**Aim 1:**
Translate the sentence "We will also allow the user to request a random fact." from the page text on designing an Alexa skill into Spanish.

───── Page text ─────

Voice Interaction Model
First, we must design the fact skill’s voice interaction model. We need to consider the way we want the user to interact with the skill. What is the user’s conversational journey? How do they invoke your skill? How will the user provide intent?
This skill will require two intent slot values, the fact the user is interested in (i.e. ‘global infrastructure’) and the user’s first name (i.e. ‘Susan’). We will train the skill to allow Alexa to query the user for each slot value, but also allow the user to provide either or both values in the initial intent invocation. We will also allow the user to request a random fact.
Shown below in the Alexa Skills Kit Development Console Test tab are three examples of interactions the skill is trained to understand and handle:
- The first example on the left invokes the skill with no intent (‘Alexa, load Azure Tech Facts). The user is led through a series of three questions to obtain the full intent.
- The center example is similar, however, the initial invocation contains a partial intent (‘Alexa, ask Azure Tech Facts for a fact about certifications’). Alexa must still ask for the user’s name.
- Lastly, the example on the right is a so-called ‘one-shot’ invocation (‘Alexa, ask Azure Tech Facts about Azure’s platforms for Gary’). The user’s invocation of the skill contains a complete intent, allowing Alexa to respond immediately with a fact about Azure platforms.
In all cases, our skill has the ability to continue to provide the user with additional facts if they chose, or they may cancel at any time.
We also need to design how Alexa will respond. What is the persona will Alexa assume through her words, phrases, and use of Speech Synthesis Markup Language (SSML).
User Interaction Previews
Here are a few examples of interactions with the final Alexa skill using an iPhone 8 and the Alexa App. They are intended to show the rich conversational capabilities of custom skills more so the than the display, which is pretty poor on the Alexa App as compared to the Echo Show or even Echo Spot.
Example 1: Indirect Invocation
The first example shows a basic interaction with our Alexa skill. It demonstrates an indirect invocation, a user utterance without initial intent. It also illustrates several variations of user utterances (YouTube).
Example 2: Direct Invocation
The second example of an interaction our skill demonstrates a direct invocation, in which the initial user utterance contains intent. It also demonstrates the user following up with additional requests (YouTube).
Example 3: Direct Invocation, Help, Problem
Lastly, another direct invocation demonstrates the use of the Help Intent. You also see an example of when Alexa does not understand the user’s utterance. The user is able to repeat their request, more clearly (YouTube).

───── Source records ─────

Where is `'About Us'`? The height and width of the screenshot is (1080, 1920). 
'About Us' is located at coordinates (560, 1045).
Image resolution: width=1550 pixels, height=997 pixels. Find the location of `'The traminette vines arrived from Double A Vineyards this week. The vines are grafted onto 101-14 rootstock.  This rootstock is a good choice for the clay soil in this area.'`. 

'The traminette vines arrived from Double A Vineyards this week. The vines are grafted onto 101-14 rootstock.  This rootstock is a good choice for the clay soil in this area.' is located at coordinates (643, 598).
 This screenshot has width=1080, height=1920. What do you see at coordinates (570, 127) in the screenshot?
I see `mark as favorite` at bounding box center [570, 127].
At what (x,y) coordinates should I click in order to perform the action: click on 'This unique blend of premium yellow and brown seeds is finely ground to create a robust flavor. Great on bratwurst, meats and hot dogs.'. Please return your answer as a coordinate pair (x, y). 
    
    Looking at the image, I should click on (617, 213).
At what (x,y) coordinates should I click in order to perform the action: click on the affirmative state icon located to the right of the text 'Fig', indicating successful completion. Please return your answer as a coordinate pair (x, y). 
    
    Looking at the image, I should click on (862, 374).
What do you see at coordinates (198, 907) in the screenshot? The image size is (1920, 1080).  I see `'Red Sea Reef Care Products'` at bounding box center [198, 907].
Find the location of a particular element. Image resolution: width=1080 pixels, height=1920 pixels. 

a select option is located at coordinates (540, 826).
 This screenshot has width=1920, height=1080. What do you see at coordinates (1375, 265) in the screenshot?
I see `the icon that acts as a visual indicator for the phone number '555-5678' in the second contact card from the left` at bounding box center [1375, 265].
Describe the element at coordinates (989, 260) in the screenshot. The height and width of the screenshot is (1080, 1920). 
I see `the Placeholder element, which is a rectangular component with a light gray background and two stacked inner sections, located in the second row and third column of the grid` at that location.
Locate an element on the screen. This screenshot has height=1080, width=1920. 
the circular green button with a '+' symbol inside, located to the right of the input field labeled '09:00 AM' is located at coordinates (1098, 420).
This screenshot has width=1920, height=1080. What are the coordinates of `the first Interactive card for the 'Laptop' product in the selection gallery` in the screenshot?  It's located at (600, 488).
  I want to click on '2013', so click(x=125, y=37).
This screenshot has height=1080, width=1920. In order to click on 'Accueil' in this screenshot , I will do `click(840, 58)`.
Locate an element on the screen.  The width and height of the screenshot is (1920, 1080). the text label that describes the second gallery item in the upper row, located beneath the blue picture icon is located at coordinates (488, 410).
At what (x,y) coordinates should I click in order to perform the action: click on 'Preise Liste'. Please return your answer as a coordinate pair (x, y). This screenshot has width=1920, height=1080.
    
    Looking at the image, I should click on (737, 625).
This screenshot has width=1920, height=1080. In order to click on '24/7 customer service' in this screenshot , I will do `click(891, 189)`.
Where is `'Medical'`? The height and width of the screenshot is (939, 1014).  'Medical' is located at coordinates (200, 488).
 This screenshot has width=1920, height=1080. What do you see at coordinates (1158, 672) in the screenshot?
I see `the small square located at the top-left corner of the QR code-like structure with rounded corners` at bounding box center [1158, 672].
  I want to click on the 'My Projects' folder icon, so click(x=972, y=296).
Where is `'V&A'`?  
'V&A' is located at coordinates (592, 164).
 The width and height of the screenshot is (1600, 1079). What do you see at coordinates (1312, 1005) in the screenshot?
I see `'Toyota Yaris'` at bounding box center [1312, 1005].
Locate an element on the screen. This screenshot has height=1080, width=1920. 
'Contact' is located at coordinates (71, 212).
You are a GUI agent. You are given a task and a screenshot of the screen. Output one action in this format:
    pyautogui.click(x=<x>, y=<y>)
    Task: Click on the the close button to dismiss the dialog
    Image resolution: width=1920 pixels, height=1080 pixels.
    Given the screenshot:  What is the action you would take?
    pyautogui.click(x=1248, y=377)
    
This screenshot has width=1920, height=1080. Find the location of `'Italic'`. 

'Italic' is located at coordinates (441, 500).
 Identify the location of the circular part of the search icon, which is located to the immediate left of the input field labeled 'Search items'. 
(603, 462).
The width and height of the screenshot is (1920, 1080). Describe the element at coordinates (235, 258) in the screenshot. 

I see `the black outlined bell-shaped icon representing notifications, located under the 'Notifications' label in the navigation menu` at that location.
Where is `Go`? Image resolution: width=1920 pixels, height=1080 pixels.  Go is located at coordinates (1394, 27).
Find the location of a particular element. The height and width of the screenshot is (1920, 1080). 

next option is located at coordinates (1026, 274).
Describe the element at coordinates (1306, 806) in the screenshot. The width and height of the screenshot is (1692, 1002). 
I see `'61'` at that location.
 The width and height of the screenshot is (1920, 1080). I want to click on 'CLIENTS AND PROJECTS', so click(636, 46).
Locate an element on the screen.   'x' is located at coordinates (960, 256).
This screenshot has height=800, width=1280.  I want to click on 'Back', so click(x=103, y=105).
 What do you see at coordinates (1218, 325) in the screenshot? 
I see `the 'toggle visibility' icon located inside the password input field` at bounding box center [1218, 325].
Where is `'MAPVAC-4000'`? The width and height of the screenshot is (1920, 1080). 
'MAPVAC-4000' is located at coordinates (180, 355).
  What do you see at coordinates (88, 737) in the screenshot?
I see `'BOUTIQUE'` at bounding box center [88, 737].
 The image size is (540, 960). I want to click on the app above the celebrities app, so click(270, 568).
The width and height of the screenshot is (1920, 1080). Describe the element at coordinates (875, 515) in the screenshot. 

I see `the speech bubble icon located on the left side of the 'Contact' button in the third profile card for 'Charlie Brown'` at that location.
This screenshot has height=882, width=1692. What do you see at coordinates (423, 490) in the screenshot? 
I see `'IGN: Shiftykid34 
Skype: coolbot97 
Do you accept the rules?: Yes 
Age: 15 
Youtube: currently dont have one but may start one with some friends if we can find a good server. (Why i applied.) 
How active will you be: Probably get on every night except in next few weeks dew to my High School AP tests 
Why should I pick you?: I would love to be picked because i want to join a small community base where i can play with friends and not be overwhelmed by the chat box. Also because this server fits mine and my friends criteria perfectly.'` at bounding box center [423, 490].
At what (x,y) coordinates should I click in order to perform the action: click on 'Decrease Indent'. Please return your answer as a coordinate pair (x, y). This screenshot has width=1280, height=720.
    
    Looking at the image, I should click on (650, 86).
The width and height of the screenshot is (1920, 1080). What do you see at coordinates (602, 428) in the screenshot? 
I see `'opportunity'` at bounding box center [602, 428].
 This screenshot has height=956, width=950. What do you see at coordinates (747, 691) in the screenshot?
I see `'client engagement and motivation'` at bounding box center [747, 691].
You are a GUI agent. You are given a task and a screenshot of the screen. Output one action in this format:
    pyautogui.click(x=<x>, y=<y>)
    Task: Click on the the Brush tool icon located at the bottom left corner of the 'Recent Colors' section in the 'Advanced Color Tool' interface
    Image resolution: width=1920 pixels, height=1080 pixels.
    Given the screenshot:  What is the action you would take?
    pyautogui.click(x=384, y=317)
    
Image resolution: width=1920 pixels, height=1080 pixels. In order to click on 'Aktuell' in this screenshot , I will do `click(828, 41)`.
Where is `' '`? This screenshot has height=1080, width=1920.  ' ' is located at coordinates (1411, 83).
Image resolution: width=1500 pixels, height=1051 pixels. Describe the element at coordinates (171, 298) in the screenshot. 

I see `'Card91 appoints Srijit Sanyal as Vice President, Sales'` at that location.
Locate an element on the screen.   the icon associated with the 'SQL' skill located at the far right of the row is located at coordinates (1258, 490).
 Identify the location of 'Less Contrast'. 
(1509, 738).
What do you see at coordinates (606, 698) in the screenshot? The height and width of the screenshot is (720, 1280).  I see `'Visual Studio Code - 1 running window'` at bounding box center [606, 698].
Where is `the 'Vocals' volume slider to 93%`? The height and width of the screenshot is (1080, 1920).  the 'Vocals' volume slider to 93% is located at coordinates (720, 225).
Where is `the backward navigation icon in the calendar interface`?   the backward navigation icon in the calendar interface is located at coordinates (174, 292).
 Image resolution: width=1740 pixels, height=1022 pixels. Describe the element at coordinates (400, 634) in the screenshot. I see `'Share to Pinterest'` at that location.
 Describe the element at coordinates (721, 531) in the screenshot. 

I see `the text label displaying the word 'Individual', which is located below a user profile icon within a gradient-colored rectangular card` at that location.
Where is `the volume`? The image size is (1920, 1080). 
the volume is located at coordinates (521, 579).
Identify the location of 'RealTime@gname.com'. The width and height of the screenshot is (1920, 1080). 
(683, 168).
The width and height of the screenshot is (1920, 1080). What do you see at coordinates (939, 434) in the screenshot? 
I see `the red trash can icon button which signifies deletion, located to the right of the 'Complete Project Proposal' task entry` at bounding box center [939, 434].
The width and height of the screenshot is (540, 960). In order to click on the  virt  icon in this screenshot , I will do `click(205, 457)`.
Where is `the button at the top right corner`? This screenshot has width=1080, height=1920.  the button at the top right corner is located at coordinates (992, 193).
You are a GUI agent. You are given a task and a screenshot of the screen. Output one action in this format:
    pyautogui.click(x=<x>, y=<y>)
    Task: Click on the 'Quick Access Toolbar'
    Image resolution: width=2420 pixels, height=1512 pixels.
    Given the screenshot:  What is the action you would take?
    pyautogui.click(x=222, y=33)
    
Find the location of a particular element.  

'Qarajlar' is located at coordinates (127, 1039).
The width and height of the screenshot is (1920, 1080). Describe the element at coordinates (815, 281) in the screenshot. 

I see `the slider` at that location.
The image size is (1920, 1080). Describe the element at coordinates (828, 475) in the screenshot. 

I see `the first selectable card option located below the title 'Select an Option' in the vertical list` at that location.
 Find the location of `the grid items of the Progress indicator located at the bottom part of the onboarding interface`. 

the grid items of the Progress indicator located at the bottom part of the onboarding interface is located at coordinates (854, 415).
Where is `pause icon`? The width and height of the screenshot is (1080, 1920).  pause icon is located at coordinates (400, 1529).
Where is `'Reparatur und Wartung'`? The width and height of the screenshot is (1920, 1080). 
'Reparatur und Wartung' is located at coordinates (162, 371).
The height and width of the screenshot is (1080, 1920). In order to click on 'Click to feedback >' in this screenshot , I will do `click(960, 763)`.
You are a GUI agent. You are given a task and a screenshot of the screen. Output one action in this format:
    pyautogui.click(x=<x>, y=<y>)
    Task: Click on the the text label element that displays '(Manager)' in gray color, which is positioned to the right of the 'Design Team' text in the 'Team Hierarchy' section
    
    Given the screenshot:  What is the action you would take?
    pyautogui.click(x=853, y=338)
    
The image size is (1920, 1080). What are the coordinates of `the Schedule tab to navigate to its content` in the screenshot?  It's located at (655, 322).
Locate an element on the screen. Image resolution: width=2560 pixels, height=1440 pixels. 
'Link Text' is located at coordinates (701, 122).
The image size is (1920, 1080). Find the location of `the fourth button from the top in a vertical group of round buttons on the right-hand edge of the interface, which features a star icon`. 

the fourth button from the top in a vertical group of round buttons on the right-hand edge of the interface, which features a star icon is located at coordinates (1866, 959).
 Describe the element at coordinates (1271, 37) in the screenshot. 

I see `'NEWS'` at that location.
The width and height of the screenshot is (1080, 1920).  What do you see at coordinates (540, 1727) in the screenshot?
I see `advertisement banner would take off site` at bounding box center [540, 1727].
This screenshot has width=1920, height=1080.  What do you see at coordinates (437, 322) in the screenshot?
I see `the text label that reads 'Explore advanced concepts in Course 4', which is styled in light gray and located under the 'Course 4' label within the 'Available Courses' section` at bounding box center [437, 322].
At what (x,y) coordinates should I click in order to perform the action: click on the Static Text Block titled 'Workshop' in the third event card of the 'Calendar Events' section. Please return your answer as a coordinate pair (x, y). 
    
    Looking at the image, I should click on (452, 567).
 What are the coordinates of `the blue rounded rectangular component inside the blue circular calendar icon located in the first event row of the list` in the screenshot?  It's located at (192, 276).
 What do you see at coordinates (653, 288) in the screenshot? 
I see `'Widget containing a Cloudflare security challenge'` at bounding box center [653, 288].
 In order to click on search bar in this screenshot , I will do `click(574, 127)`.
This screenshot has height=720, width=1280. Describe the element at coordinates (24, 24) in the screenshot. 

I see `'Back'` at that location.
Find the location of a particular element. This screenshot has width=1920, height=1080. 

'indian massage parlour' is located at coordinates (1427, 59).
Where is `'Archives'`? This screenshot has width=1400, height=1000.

─────

**Aim 2:**
Turn the entries, starting with the line that contains "This screenshot has height=720, width=1280." and going on through the end of the entries, into a JSON list of strings with one string per line, leaving out blank lines.

**Task solution 1:**
También permitiremos que el usuario solicite un dato aleatorio.

**Task solution 2:**
[
  "This screenshot has height=720, width=1280. Describe the element at coordinates (24, 24) in the screenshot. ",
  "I see `'Back'` at that location.",
  "Find the location of a particular element. This screenshot has width=1920, height=1080. ",
  "'indian massage parlour' is located at coordinates (1427, 59).",
  "Where is `'Archives'`? This screenshot has width=1400, height=1000."
]